Trump, who has repeatedly posted messages on Twitter extolling stock market gains, said the Federal Reserve should help keep markets stable.
"We had a little glitch in the stock market last month," he told reporters at a Cabinet meeting, adding that it had risen since he was elected at the end of 2016. "And it's going to go up once we settle trade issues, and once a couple of other things happen."
"We need a little help from the Fed ... but we're going to be good. The trade deals are kicking in," he added later.
Trump in the final months of 2018 repeatedly attacked the Fed, blaming market volatility on the central bank's steady and gradual interest-rate increases and calling it the "only problem" for the U.S. economy.
The Fed has a dual mandate to promote maximum employment and stable prices.

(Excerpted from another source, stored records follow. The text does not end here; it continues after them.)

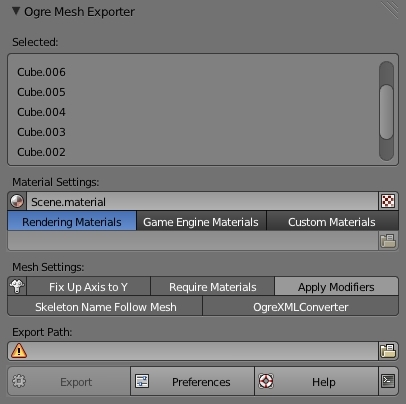Click the monkey mesh icon in Mesh Settings
Viewport: 406px width, 404px height.
pyautogui.click(x=17, y=286)
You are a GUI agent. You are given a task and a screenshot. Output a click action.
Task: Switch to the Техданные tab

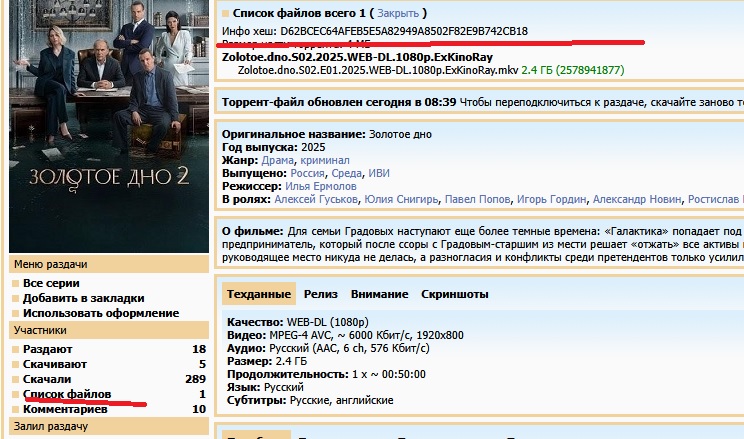(258, 294)
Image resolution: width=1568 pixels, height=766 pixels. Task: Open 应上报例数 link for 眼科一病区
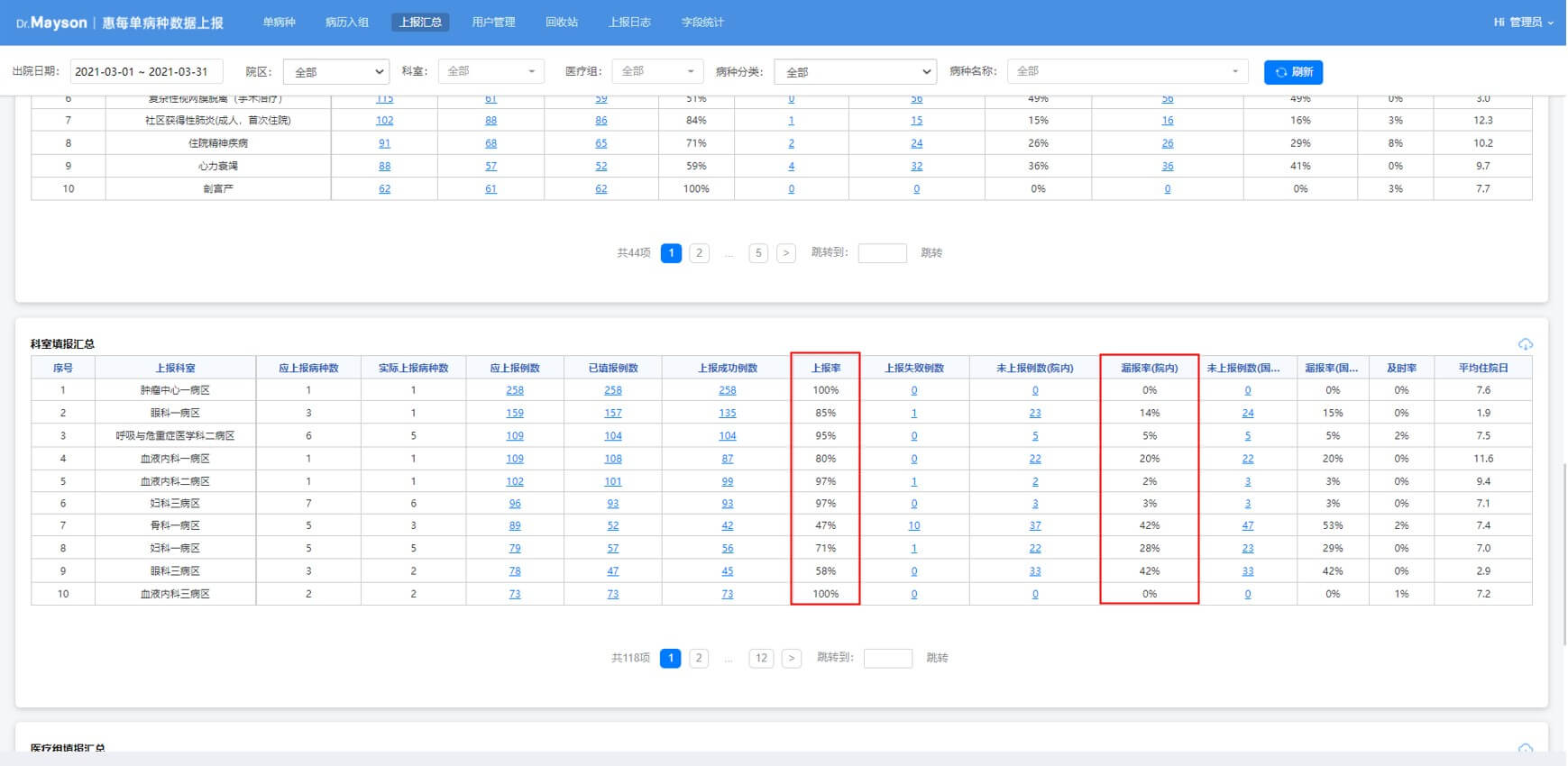(515, 413)
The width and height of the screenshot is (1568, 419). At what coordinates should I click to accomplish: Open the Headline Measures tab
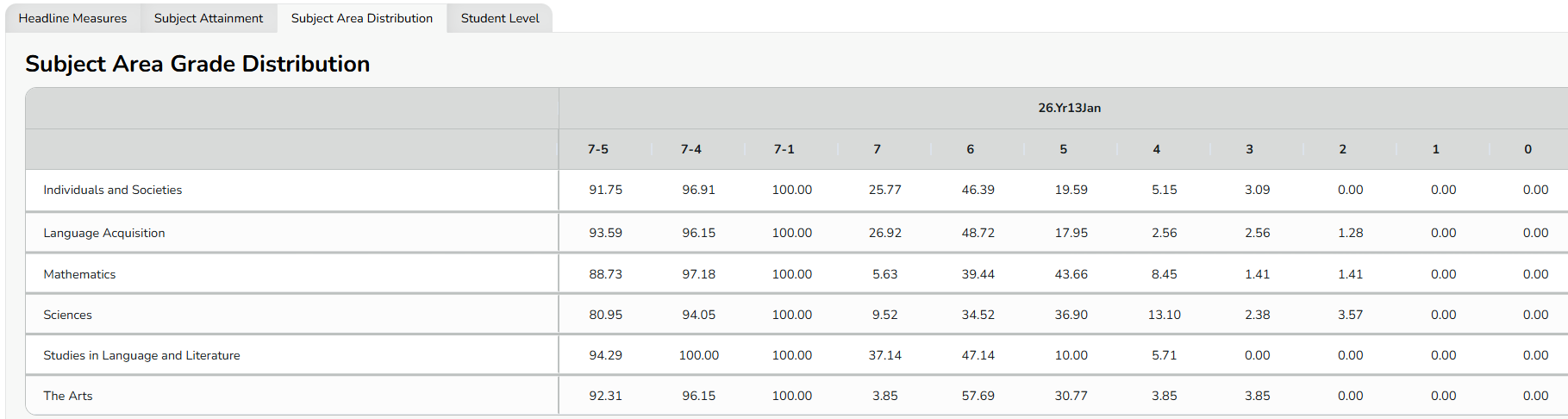pos(72,18)
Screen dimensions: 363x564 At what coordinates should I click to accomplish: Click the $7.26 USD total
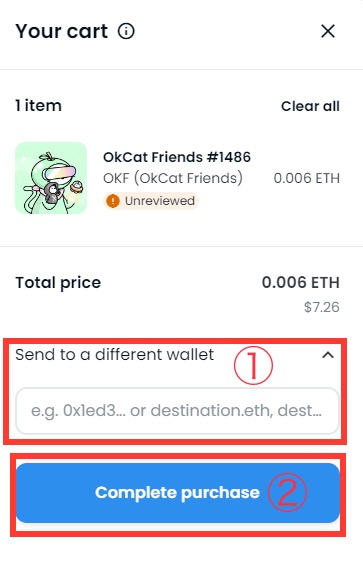(322, 307)
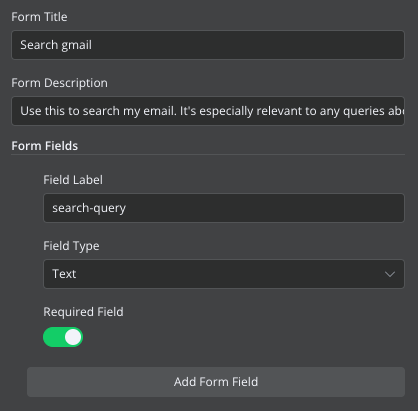Image resolution: width=418 pixels, height=411 pixels.
Task: Click the "Form Description" label text
Action: [60, 83]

U.S. stocks in 2018 had their worst year in a decade, heavily driven by steep price drops in the last quarter.
On Wednesday, the first trading day of 2019, stocks stumbled on investor fears over a global economic slowdown.[.N] Fears were fuelled by reports that factory activity weakened across much of Europe and Asia in December due to the U.S.-China trade war.
Trump at the cabinet meeting sounded upbeat about negotiations to reach a trade deal with China, saying they "are coming along very well, we'll see what happens."
The United States and China are about one month into a 90-day pause in implementing higher U.S. tariffs and other measures in a trade war that dominated much of 2018, as they work on reaching a deal.
In addition, the U.S. trade deal with Canada and Mexico awaits congressional approval.
(Reporting by Jeff Mason; Writing by Lisa Lambert; Editing by James Dalgleish and Leslie Adler)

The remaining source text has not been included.